Sur base de supputations, d'affirmations qui ne tiennent aucun compte d'années de travail du TPIR, d'hypothèses parfois farfelues, de postulats qui ne sont en rien démontrés, voire de
contre-vérités, le tout appuyé par la contribution de témoins dont la liberté d'expression est plus qu'incertaine, le comité élabore au fil des pages une trame qui ne peut que le conduire là où il doit aller. Et, en bout de course, force est de constater qu'il ne démontre rien du tout. Pour une enquête dont l'objet est précisément de découvrir les divers rouages de l'attentat, le constat est bien maigre. On connaît ceux qui ont été désignés comme les commanditaires en général, mais on ignore tout sur le ou les auteurs, sur leur modus operandi, de même que sur l'arme du crime.

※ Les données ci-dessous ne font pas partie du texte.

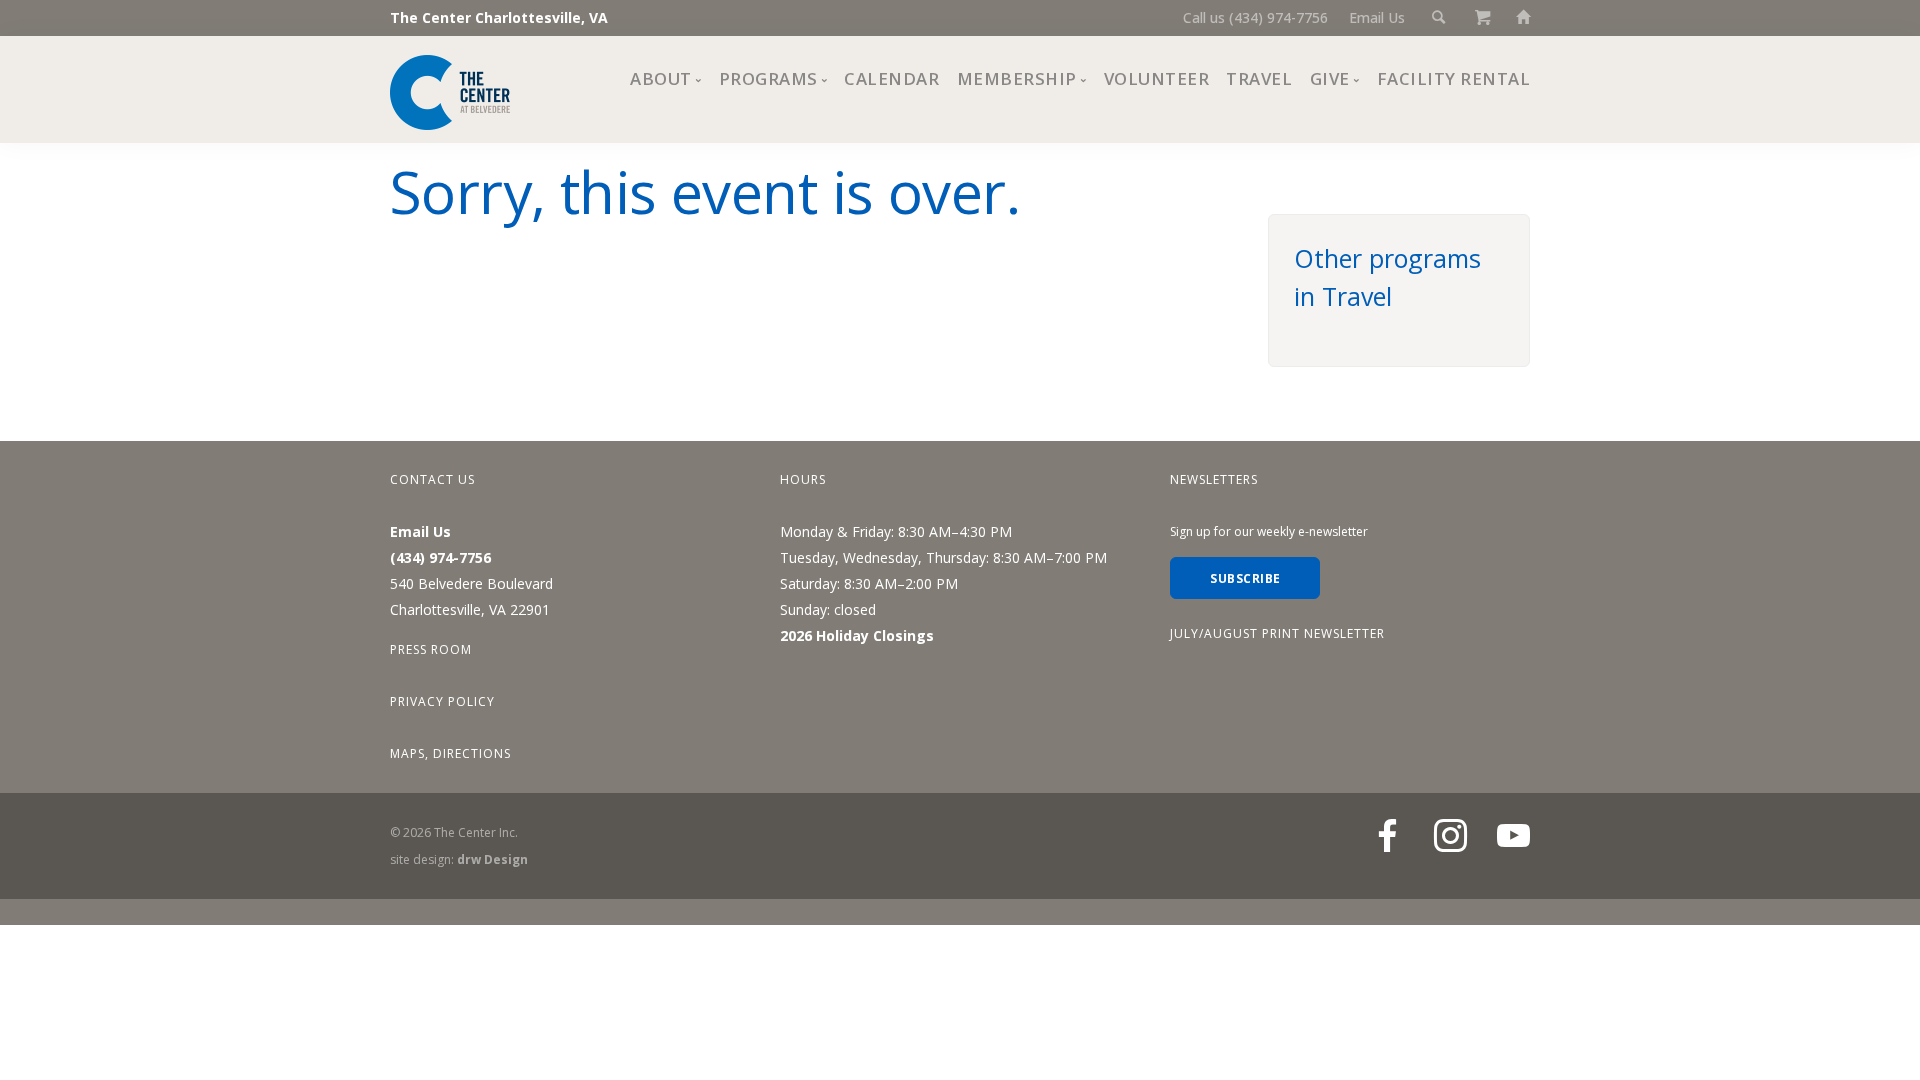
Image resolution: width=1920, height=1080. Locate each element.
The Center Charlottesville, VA (499, 17)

Au moins faut-il reconnaître que l'enquête du juge Bruguière est nettement plus précise sur ces questions fondamentales. Même si on ne partage pas forcément sa façon de voir les choses. Le paradoxe de la situation est que le travail du comité indépendant d'experts frise à ce point l'inconsistance, qu'il n'en crédibilise que plus le travail réalisé par le juge français et son équipe ; alors qu'à l'origine, sa finalité était de le réduire à une peau de chagrin."
Lire l'analyse du colonel Luc Marchal dans son intégralité.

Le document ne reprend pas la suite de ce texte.